→ Available data
────────────────────
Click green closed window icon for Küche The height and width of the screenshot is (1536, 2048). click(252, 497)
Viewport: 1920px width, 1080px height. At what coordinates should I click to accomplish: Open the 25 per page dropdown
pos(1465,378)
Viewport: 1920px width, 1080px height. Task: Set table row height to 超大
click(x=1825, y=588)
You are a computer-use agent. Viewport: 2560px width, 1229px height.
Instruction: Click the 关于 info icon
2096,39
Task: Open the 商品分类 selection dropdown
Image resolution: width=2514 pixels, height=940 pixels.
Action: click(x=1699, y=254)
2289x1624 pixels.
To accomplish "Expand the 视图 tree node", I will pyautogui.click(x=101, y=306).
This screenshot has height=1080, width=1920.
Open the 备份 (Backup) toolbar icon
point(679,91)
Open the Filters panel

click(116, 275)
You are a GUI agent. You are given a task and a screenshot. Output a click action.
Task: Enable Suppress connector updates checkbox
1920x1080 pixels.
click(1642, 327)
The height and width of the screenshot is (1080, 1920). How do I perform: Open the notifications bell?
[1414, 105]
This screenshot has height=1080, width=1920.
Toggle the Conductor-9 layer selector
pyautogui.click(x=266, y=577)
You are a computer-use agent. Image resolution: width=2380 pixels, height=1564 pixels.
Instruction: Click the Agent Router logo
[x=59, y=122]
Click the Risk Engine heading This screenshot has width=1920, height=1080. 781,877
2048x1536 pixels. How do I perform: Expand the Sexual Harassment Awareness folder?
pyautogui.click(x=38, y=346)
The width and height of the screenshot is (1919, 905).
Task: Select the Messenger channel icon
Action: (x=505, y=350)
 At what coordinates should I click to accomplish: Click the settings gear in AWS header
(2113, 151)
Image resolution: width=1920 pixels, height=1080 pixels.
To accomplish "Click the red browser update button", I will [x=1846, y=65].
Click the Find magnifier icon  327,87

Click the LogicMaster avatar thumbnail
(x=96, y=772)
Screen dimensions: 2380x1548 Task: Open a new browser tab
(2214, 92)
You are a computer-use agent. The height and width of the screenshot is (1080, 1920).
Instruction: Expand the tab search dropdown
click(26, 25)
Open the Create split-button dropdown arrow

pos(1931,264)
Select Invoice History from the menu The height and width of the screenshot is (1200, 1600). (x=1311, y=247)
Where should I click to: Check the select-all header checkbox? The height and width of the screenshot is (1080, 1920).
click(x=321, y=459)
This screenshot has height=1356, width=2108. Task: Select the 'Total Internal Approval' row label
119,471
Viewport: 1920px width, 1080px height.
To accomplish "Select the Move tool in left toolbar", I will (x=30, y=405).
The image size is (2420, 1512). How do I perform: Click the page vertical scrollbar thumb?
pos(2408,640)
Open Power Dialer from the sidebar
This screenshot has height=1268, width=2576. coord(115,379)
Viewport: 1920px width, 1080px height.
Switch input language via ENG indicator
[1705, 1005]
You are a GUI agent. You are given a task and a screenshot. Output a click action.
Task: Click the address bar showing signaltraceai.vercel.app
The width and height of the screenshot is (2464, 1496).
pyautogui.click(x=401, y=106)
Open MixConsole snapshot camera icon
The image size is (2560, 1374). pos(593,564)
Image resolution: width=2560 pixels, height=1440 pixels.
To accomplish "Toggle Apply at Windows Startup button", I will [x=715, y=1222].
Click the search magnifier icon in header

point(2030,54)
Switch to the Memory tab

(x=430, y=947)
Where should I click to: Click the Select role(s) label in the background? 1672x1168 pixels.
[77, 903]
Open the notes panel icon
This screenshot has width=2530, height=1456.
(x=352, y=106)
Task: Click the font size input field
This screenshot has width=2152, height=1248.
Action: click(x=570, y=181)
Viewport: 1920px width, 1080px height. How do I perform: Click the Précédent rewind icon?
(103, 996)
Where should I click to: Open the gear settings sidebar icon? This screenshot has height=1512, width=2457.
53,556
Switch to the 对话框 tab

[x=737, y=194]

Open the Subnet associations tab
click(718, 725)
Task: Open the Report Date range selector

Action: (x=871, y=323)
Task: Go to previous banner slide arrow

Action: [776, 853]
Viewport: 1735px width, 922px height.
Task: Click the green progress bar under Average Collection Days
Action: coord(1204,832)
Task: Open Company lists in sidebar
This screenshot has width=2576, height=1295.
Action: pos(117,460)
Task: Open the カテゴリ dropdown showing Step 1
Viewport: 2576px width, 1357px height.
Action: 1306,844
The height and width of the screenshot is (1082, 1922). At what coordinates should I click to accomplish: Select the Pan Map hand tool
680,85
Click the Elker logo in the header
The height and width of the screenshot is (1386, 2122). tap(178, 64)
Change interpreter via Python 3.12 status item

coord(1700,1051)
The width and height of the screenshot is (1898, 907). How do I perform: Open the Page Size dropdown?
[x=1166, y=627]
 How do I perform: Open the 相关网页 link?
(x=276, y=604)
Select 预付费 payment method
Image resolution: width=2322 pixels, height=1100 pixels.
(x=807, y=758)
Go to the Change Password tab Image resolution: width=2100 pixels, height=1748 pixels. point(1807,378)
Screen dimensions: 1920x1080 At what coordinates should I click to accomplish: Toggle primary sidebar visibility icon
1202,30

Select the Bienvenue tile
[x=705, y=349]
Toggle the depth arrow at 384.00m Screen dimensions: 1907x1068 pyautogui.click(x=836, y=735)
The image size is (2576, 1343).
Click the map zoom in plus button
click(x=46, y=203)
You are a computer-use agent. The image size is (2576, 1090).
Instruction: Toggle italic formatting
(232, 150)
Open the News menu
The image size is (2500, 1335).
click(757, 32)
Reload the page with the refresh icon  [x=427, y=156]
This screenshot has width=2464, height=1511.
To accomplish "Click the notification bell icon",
────────────────────
→ Exercise aim
For every entry above, give it back exactly as written.

→ Answer for the task
Click green closed window icon for Küche The height and width of the screenshot is (1536, 2048). click(252, 497)
Viewport: 1920px width, 1080px height. At what coordinates should I click to accomplish: Open the 25 per page dropdown
pos(1465,378)
Viewport: 1920px width, 1080px height. Task: Set table row height to 超大
click(x=1825, y=588)
You are a computer-use agent. Viewport: 2560px width, 1229px height.
Instruction: Click the 关于 info icon
2096,39
Task: Open the 商品分类 selection dropdown
Image resolution: width=2514 pixels, height=940 pixels.
Action: click(x=1699, y=254)
2289x1624 pixels.
To accomplish "Expand the 视图 tree node", I will pyautogui.click(x=101, y=306).
This screenshot has height=1080, width=1920.
Open the 备份 (Backup) toolbar icon
point(679,91)
Open the Filters panel

click(116, 275)
You are a GUI agent. You are given a task and a screenshot. Output a click action.
Task: Enable Suppress connector updates checkbox
1920x1080 pixels.
click(1642, 327)
The height and width of the screenshot is (1080, 1920). How do I perform: Open the notifications bell?
[1414, 105]
This screenshot has height=1080, width=1920.
Toggle the Conductor-9 layer selector
pyautogui.click(x=266, y=577)
You are a computer-use agent. Image resolution: width=2380 pixels, height=1564 pixels.
Instruction: Click the Agent Router logo
[x=59, y=122]
Click the Risk Engine heading This screenshot has width=1920, height=1080. 781,877
2048x1536 pixels. How do I perform: Expand the Sexual Harassment Awareness folder?
pyautogui.click(x=38, y=346)
The width and height of the screenshot is (1919, 905).
Task: Select the Messenger channel icon
Action: (x=505, y=350)
 At what coordinates should I click to accomplish: Click the settings gear in AWS header
(2113, 151)
Image resolution: width=1920 pixels, height=1080 pixels.
To accomplish "Click the red browser update button", I will [x=1846, y=65].
Click the Find magnifier icon  327,87

Click the LogicMaster avatar thumbnail
(x=96, y=772)
Screen dimensions: 2380x1548 Task: Open a new browser tab
(2214, 92)
You are a computer-use agent. The height and width of the screenshot is (1080, 1920).
Instruction: Expand the tab search dropdown
click(26, 25)
Open the Create split-button dropdown arrow

pos(1931,264)
Select Invoice History from the menu The height and width of the screenshot is (1200, 1600). (x=1311, y=247)
Where should I click to: Check the select-all header checkbox? The height and width of the screenshot is (1080, 1920).
click(x=321, y=459)
This screenshot has height=1356, width=2108. Task: Select the 'Total Internal Approval' row label
119,471
Viewport: 1920px width, 1080px height.
To accomplish "Select the Move tool in left toolbar", I will (x=30, y=405).
The image size is (2420, 1512). How do I perform: Click the page vertical scrollbar thumb?
pos(2408,640)
Open Power Dialer from the sidebar
This screenshot has height=1268, width=2576. coord(115,379)
Viewport: 1920px width, 1080px height.
Switch input language via ENG indicator
[1705, 1005]
You are a GUI agent. You are given a task and a screenshot. Output a click action.
Task: Click the address bar showing signaltraceai.vercel.app
The width and height of the screenshot is (2464, 1496).
pyautogui.click(x=401, y=106)
Open MixConsole snapshot camera icon
The image size is (2560, 1374). pos(593,564)
Image resolution: width=2560 pixels, height=1440 pixels.
To accomplish "Toggle Apply at Windows Startup button", I will [x=715, y=1222].
Click the search magnifier icon in header

point(2030,54)
Switch to the Memory tab

(x=430, y=947)
Where should I click to: Click the Select role(s) label in the background? 1672x1168 pixels.
[77, 903]
Open the notes panel icon
This screenshot has width=2530, height=1456.
(x=352, y=106)
Task: Click the font size input field
This screenshot has width=2152, height=1248.
Action: click(x=570, y=181)
Viewport: 1920px width, 1080px height. How do I perform: Click the Précédent rewind icon?
(103, 996)
Where should I click to: Open the gear settings sidebar icon? This screenshot has height=1512, width=2457.
53,556
Switch to the 对话框 tab

[x=737, y=194]

Open the Subnet associations tab
click(718, 725)
Task: Open the Report Date range selector

Action: (x=871, y=323)
Task: Go to previous banner slide arrow

Action: [776, 853]
Viewport: 1735px width, 922px height.
Task: Click the green progress bar under Average Collection Days
Action: coord(1204,832)
Task: Open Company lists in sidebar
This screenshot has width=2576, height=1295.
Action: pos(117,460)
Task: Open the カテゴリ dropdown showing Step 1
Viewport: 2576px width, 1357px height.
Action: 1306,844
The height and width of the screenshot is (1082, 1922). At what coordinates should I click to accomplish: Select the Pan Map hand tool
680,85
Click the Elker logo in the header
The height and width of the screenshot is (1386, 2122). tap(178, 64)
Change interpreter via Python 3.12 status item

coord(1700,1051)
The width and height of the screenshot is (1898, 907). How do I perform: Open the Page Size dropdown?
[x=1166, y=627]
 How do I perform: Open the 相关网页 link?
(x=276, y=604)
Select 预付费 payment method
Image resolution: width=2322 pixels, height=1100 pixels.
(x=807, y=758)
Go to the Change Password tab Image resolution: width=2100 pixels, height=1748 pixels. point(1807,378)
Screen dimensions: 1920x1080 At what coordinates should I click to accomplish: Toggle primary sidebar visibility icon
1202,30

Select the Bienvenue tile
[x=705, y=349]
Toggle the depth arrow at 384.00m Screen dimensions: 1907x1068 pyautogui.click(x=836, y=735)
The image size is (2576, 1343).
Click the map zoom in plus button
click(x=46, y=203)
You are a computer-use agent. The image size is (2576, 1090).
Instruction: Toggle italic formatting
(232, 150)
Open the News menu
The image size is (2500, 1335).
click(757, 32)
Reload the page with the refresh icon  [x=427, y=156]
This screenshot has width=2464, height=1511.
To accomplish "Click the notification bell icon",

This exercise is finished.